Challenge: Copy out the entries word for word, beginning with the line that contains "You are a computer-use agent. Image" and ending with the line that contains "The height and width of the screenshot is (612, 919).", with both of those lines included. Leave the pictures out of your answer.

Supplied material:
——————————
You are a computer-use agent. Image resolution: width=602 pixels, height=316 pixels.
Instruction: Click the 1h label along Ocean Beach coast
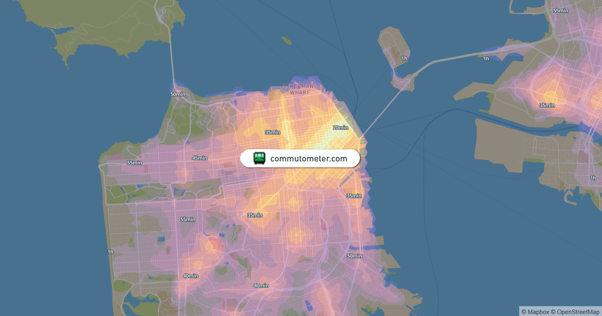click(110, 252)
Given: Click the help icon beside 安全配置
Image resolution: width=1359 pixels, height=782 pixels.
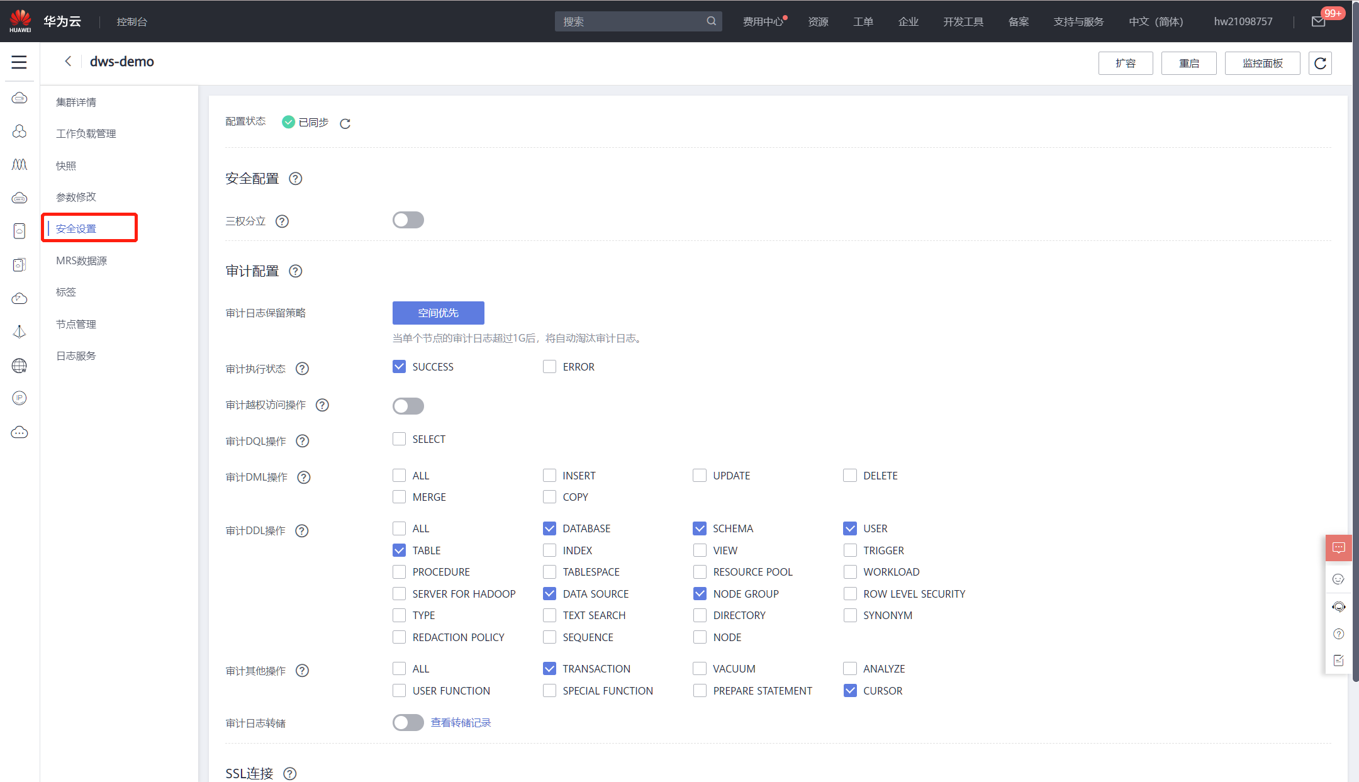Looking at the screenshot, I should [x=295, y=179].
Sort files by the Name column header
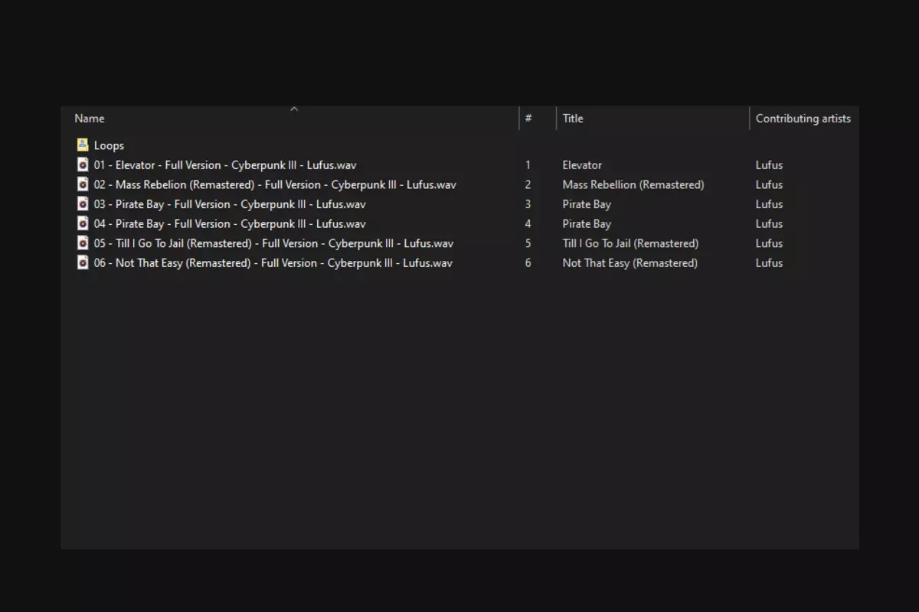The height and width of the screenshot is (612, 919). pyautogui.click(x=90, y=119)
——————————
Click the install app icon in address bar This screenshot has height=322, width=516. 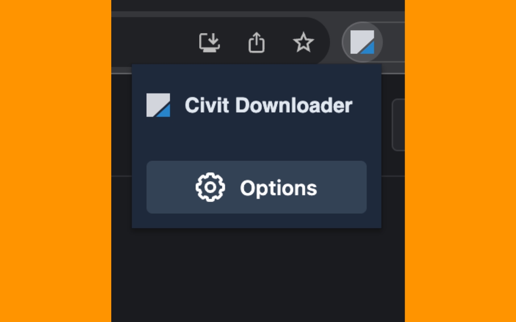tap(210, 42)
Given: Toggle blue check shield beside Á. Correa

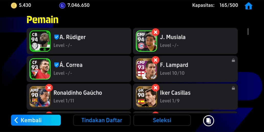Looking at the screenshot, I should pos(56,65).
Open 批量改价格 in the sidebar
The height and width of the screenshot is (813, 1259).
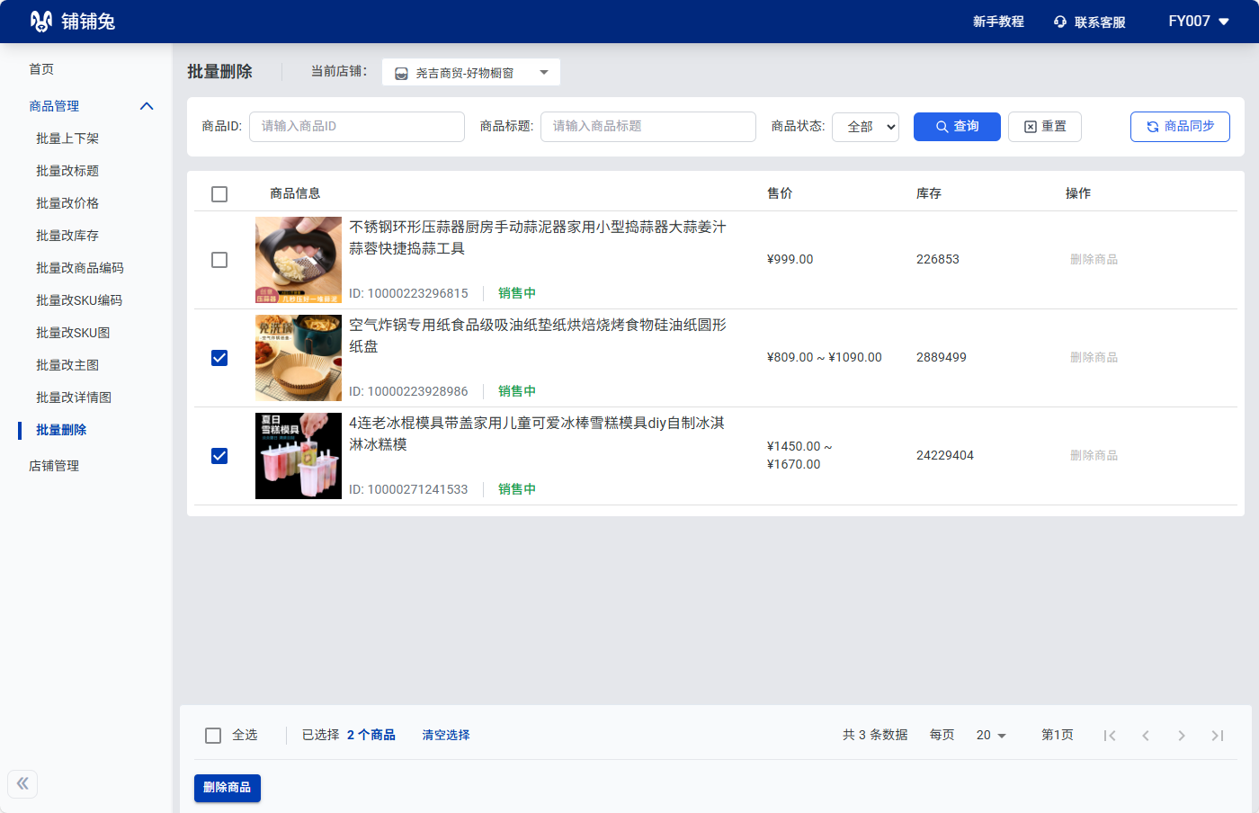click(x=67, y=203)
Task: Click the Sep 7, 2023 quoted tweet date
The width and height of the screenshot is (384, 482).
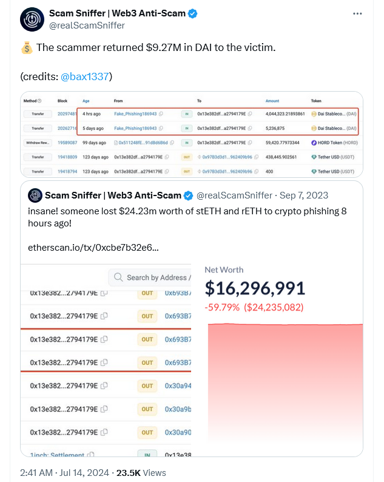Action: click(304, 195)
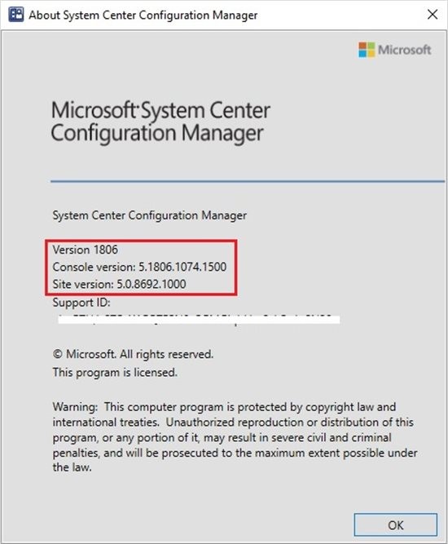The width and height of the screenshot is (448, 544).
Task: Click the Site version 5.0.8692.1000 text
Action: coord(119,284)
——————————
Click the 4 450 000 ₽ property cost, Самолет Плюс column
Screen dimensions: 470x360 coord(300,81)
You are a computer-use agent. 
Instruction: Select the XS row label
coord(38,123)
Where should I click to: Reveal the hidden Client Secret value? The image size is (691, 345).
——————————
Exercise output:
You are a computer-use agent. Image resolution: width=602 pixels, height=316 pixels.
Instruction: Click the 1h label along Ocean Beach coast
click(110, 252)
Given: Click the help icon beside 安全配置
Image resolution: width=1359 pixels, height=782 pixels.
Looking at the screenshot, I should [x=295, y=179].
Sort files by the Name column header
The height and width of the screenshot is (612, 919). pyautogui.click(x=90, y=119)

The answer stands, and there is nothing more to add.